June 16, 1947
Greenland is getting greener and Iceland’s ice is shrinking. The Arctic is losing its chill. According to Dr. Hans Ahlmann, professor of geography at Stockholm University, all the cold lands around the northernmost Atlantic are entering a balmier climatological era.
Dr. Ahlmann has been collecting evidence from a variety of sources: temperature records, glaciers, trees, fish. In the Scandinavian countries, he says, the winters have been getting milder since the 19th Century.
In the heyday of the Vikings, before 1300 A.D., the populous republic of Iceland lived largely by agriculture; the Norse raised sheep in Greenland, where no sheep graze today. After 1300, the cold crept down and the Icelanders gave up farming. The Greenlanders were exterminated, perhaps by starvation, perhaps by glacier-fleeing Eskimos. Now that the tide has turned, Dr. Ahlmann, a good Norseman, hopes the warm cycle will last for at least a few centuries.
Vikings losing to Eskimos? Not bloody likely. Leaving because they were starving and freezing their asses off?

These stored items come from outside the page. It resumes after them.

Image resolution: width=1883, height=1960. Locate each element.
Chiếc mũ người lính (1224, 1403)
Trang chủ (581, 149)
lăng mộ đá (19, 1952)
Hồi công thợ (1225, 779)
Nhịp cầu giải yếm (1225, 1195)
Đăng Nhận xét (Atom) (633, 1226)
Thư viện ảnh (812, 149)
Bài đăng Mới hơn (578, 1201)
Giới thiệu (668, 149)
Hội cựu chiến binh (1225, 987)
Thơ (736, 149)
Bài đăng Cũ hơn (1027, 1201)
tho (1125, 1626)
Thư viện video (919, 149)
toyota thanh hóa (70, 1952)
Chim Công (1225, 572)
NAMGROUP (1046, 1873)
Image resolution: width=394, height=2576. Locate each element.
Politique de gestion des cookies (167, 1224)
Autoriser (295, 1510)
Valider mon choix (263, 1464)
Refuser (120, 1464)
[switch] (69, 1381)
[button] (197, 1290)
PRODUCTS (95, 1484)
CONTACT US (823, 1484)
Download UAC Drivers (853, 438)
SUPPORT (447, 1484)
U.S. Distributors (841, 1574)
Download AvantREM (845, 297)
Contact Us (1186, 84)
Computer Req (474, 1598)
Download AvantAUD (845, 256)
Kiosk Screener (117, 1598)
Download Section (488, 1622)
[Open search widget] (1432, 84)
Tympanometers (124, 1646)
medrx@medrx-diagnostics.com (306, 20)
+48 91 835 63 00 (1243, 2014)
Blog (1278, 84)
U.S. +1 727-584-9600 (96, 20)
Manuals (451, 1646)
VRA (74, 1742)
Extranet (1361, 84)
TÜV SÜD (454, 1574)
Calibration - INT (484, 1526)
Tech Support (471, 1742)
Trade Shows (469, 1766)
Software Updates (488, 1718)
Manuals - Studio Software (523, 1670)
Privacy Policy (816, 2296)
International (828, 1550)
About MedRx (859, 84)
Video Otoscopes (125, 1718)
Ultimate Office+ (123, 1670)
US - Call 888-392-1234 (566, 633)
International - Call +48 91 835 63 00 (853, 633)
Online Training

Likely.
They all emigrated when GHCN told them that they had been reading thermometers wrong and that it was really much colder.
http://notalotofpeopleknowthat.wordpress.com/2012/10/28/ghcn-temperature-adjustments-in-icelanda-closer-look-at-stykkisholmurpart-i/#more-1832
A good description of the passing of the MWP:
“Then it is mentioned that, according to certain title deeds of properly going back to 1561, on the mountain slopes of the Vivarais, where now the vine crops of grapes used to be gathered at the height of 600 meters, no longer bear fruit. Again, in the neighborhood of Carcassonne, the cultivation of the olive has receded some fifteen or sixteen kilometers to the southward from the latitude to which it extended a hundred years ago. The sugarcane has disappeared from Provence, where it has been acclimatised. The orange trees of Hyeres, the cultivation of which extended in the sixteenth century as far as the village of Ouers, have been smitten with disease under a sky which is no longer favorable to their growth, and have had to be replaced by hardier fruit trees, such as peaches and almonds. In the Swiss Alps the ice line has invaded summits formerly covered with magnificent forests, of which the massive trunks and sturdy roots are still found in situ. In Germany the vegetation of the steppe shows itself in our own day in the midst of tracts formerly fertile.”